Inefficient double-strand DNA break repair is associated with increased fasciation in Arabidopsis BRCA2 mutants

Abstract

BRCA2 is a breast tumour susceptibility factor with functions in maintaining genome stability through ensuring efficient double-strand DNA break (DSB) repair via homologous recombination. Although best known in vertebrates, fungi, and higher plants also possess BRCA2-like genes. To investigate the role of Arabidopsis BRCA2 genes in DNA repair in somatic cells, transposon insertion mutants of the AtBRCA2a and AtBRCA2b genes were identified and characterized. atbrca2a-1 and atbrca2b-1 mutant plants showed hypersensitivity to genotoxic stresses compared to wild-type plants. An atbrca2a-1/atbrca2b-1 double mutant showed an additive increase in sensitivity to genotoxic stresses compared to each single mutant. In addition, it was found that atbrca2 mutant plants displayed fasciation and abnormal phyllotaxy phenotypes with low incidence, and that the ratio of plants exhibiting these phenotypes is increased by gamma-irradiation. Interestingly, these phenotypes were also induced by gamma-irradiation in wild-type plants. Moreover, it was found that shoot apical meristems of the atbrca2a-1/atbrca2b-1 double mutant show altered cell cycle progression.
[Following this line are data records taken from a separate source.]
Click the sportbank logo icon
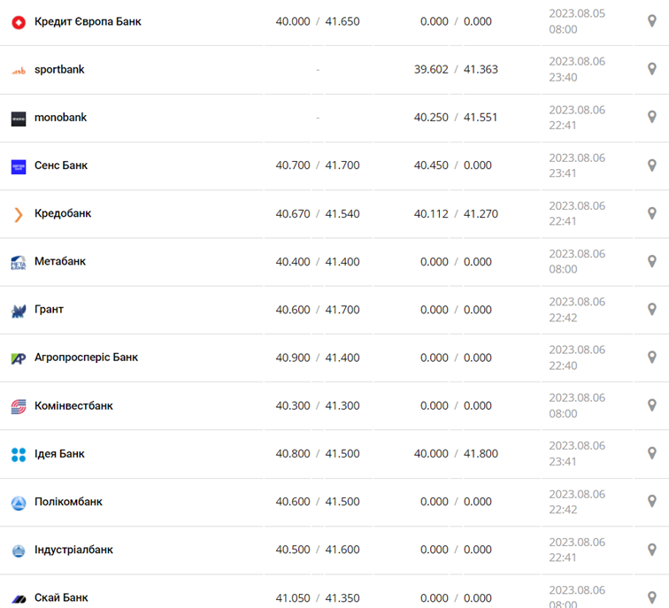Screen dimensions: 669x608 point(19,71)
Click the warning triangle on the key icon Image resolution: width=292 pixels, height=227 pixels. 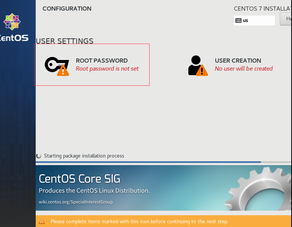[63, 70]
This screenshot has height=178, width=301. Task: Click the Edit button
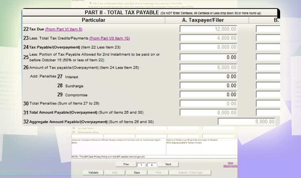point(115,173)
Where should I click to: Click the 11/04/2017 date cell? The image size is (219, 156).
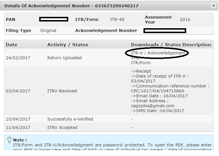coord(18,128)

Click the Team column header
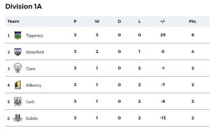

These data suggest that inefficient DSB repair in the atbrca2a-1/atbrca2b-1 mutant leads to disorganization of the programmed cell cycle of apical meristems.

Fig. 1.

(A) Sensitivity to cisplatin of single mutants atbrca2a-1 and atbrca2b-1, and the double mutant atbrca2a-1/atbrca2b-1. Imbibed seeds were plated on MS agar medium containing 0–50 μM cisplatin. The numbers of true leaves in wild type (Nossen) and mutant plants were counted 14 d after plating. Data represent the mean ±SE of 50 plants in each group from three experiments. (B, C) Sensitivity of AtBRCA2 mutants to γ-irradiation. (B) Imbibed seeds (4 d at 4 °C) were irradiated with increasing doses of ⁶⁰Co γ-rays. After γ-irradiation, the seeds were immediately plated on MS agar medium. The number of true leaves was counted 10 d after irradiation, and the average number of leaves was calculated according to Harlow et al. (1994). Data represent the mean ±SE of 34 plants in each group from three experiments. (C) Fourteen-day-old plantlets [upper panels: wild type (Nossen), lower panels: atbrca2a-1/atbrca2b-1 double mutant plants] after γ-irradiation (0, 300, 600 Gy).

Fig. 2.

Morphological phenotypes of atbrca2 mutants. (A, B) Five-week-old wild-type plants (Nossen), (C, D, E) atbrca2a-1/atbrca2b-1 double mutant plants. (F, G) Cross-sections of stems from 5-week-old plants: wild type (Nossen) (F) and atbrca2a-1/atbrca2b-1 double mutant (G). (H, I) Longitudinal-sections of 2-week-old plants: wild type (Nossen) (H) and atbrca2a-1/atbrca2b-1 double mutant plants (I). (J, K, L) In situ hybridization analysis of the AtWUS gene in wild-type (Nossen) (J) and atbrca2a-1/atbrca2b-1 double mutant (K, L) plants.

Fig. 3.

γ-irradiation induces fasciation in wild-type (Nossen), atbrca2a-1 and atbrca2b-1 single mutants, and the atbrca2a-1/atbrca2b-1 double mutant.

Fig. 4.

Histochemical assay of the AtCYCB1;1::GUS reporter gene (Colon-Carmona et al., 1999) in 7-d-old wild-type and atbrca2a-1/atbrca2b-1 mutant seedlings with or without aphidicolin (A, B). GUS activity was detected after 3 d of treatment with aphidicolin. (A) GUS staining of SAMs and leaves. (B) GUS staining of root tips.

Fig. 5.

Histochemical assay of the AtCYCB1;1::GUS reporter gene (Colon-Carmona et al., 1999) in 7-d-old wild-type and atbrca2a-1/atbrca2b-1 mutant seedlings with or without cisplatin (A, B). GUS activity was detected after 3 d of treatment with cisplatin. (A) GUS staining of SAMs and leaves. (B) GUS staining of root tips.